On Aug 1, 2010, at 10:34 AM, Henrique de Moraes Holschuh wrote:

> (Please keep all CCs).
>
> On Sun, 01 Aug 2010, Jerry Leichter wrote:
>> file might be reused:  Stir in the date and time and anything else
>> that might vary - even if it's readily guessable/detectable - along
>
> Well, yes, we have several *guessable* sources of variable data  
> available
> during early userspace that we could use.  We can also distill them  
> through
> sha256.
>
> But it would add very little variation across reboots of the same  
> box, and
> that variation is easily guessable....
I discussed this in the rest of my message.  Apparently I wasn't  
explicit enough.

Consider the overall situation.  We have a large number of systems out  
there.
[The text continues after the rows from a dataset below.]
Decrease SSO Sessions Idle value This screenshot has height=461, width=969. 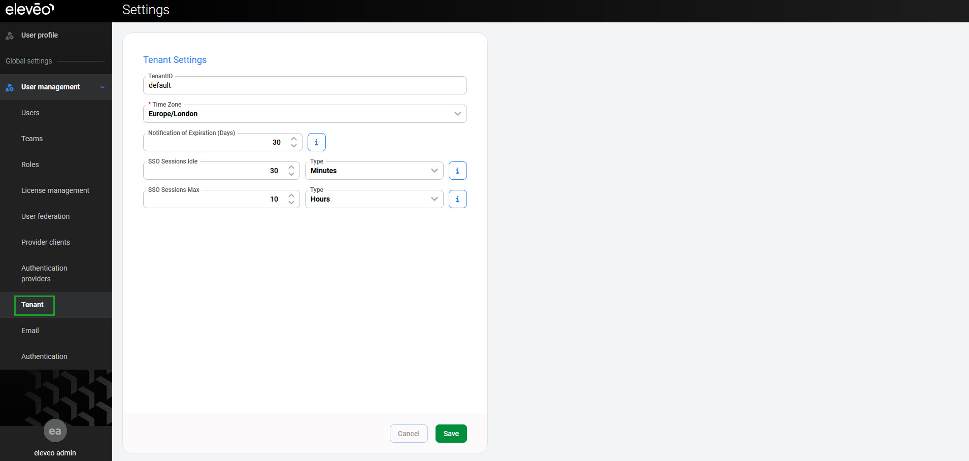(291, 174)

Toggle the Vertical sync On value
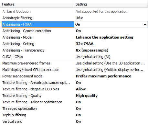[78, 121]
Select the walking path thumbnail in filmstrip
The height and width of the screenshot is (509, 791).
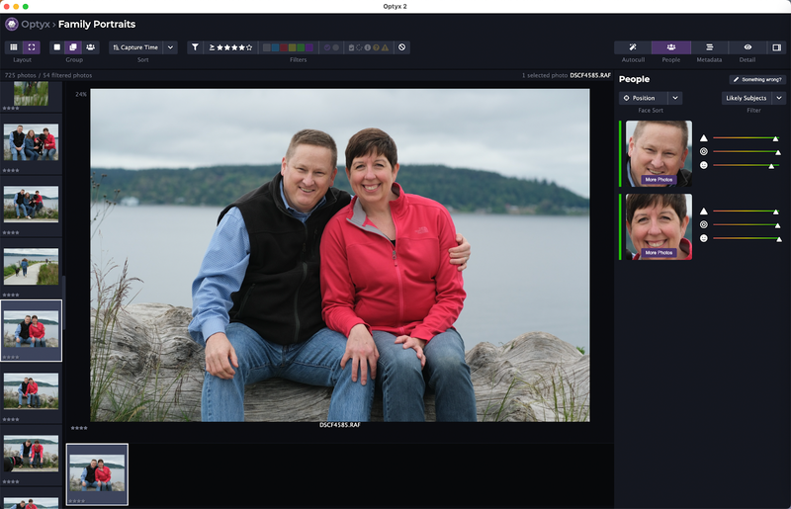31,266
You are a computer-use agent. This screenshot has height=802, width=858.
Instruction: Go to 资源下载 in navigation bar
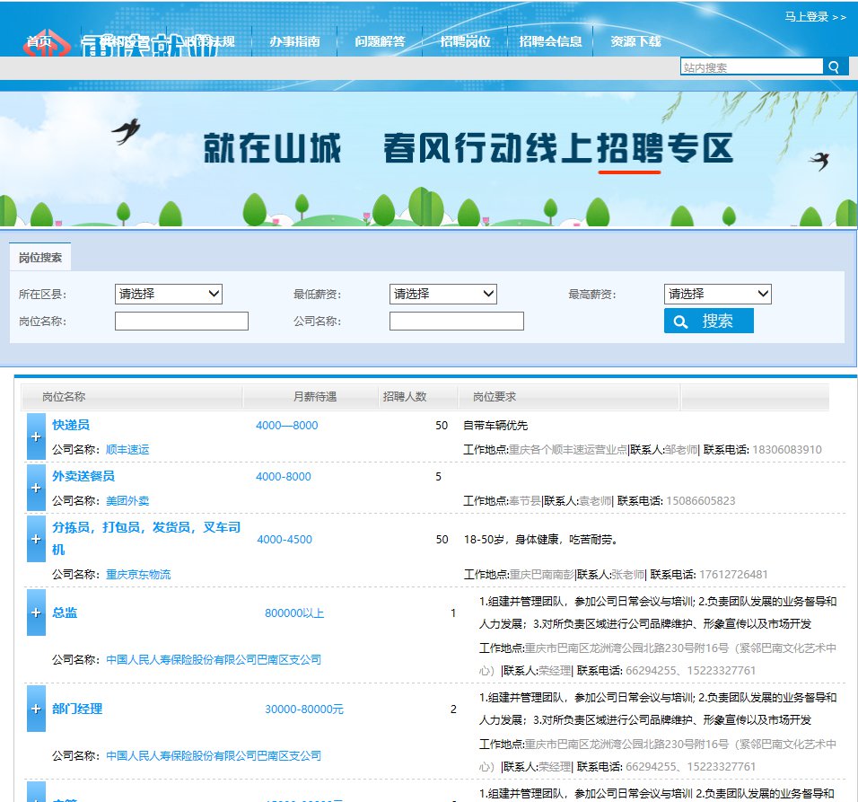coord(635,41)
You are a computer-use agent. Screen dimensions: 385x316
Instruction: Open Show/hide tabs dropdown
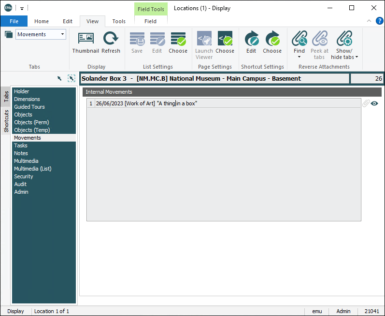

They reboot here and there.  Each of them saves their previous  
PRNG state, and uses it on reboot.  Sometimes, the PRNG state is not  
saved, and a second reboot uses the same state.
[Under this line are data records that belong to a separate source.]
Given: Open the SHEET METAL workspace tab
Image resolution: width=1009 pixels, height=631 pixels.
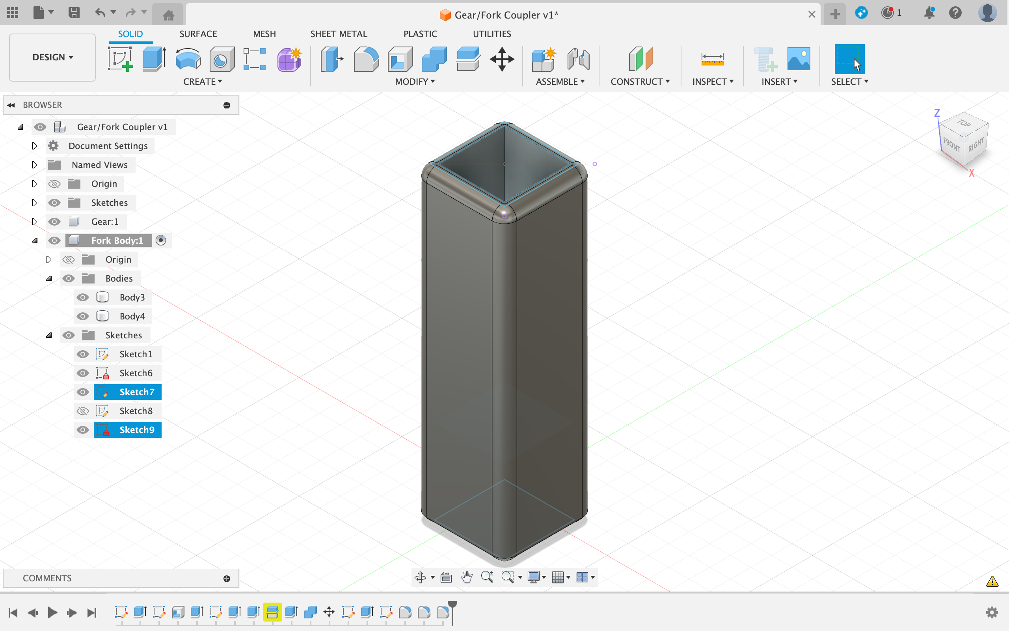Looking at the screenshot, I should pyautogui.click(x=338, y=34).
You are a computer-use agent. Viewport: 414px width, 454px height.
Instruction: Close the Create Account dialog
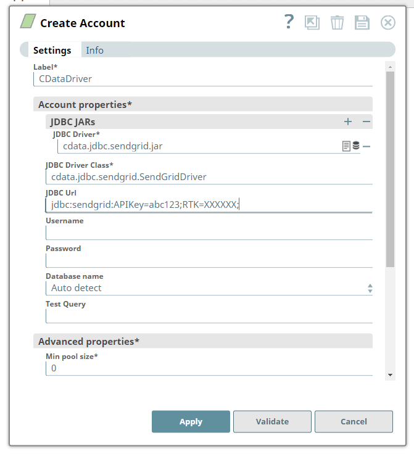387,23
Attackers do *not* have access to the saved state.  They *can*,  
however, observe the values produced by the PRNG.  (In practice, they  
get a noisy, incomplete sampling through things like generated keys,  
but let's make the safe assumption that they see the complete  
stream.)  Thus, they can easily check that a given system is  
generating the same sequence of values, so presumably didn't update  
its state.  Thus, it will continue to produce the same values for a  
while (until it can gather enough entropy).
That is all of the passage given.